Zein-Elabdin found that because “the range of topics included was so broad, there really weren’t many limits.” The series hosts events with world-recognized speakers highlighting the contributions of both African Americans and Africans. They also feature the interactions between cultures, the experience of being gay in an Arab Muslim society, and Islam in America.
In addition to bringing speakers to campus, the Africana Studies Program has been in contact with several student organizations, including the Black Student Union, The african and Caribbean Students Association, and IMPACT. These clubs along with others have been asked to propose different topics for focused student lead panel discussions, in which the student organizations would host a conversation with the FandM community featuring relevant topics that integrate with the larger series. The subjects and dates regarding the student lead panel discussions have yet to be formalized.

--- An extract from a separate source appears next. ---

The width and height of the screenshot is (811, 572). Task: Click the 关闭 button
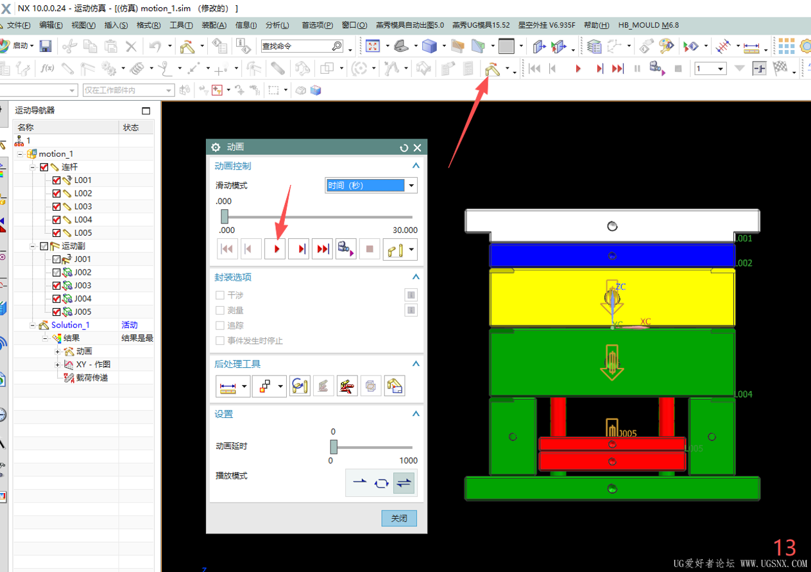click(x=399, y=518)
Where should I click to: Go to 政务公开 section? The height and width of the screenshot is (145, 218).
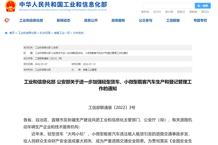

Shadek-Fackenthal Library is currently hosting a display entitled: Subversive Voices of North African Women Writers: In Memory of Assia Djebar and Fatima Mernissi. This book exhibit will continue until October 31st and pays tribute to two distinguished North African writers.
The next upcoming event is co-sponsored by several departments and organizations, including the John Marshall Pre-law Honor Society and the Muslim Students Association, featuring Professor Abdullahi Ahmed An- Na`im from Emory University. Taking place in Stahr Auditorium, he will be presenting Islam and Secularism: What is an American Muslim?
Zein-Elabdin encourages all students to make the most of the series by attending the events, but also by “contributing to the dialogue about issues of inequality and social justice, both in the United States and in Africa.”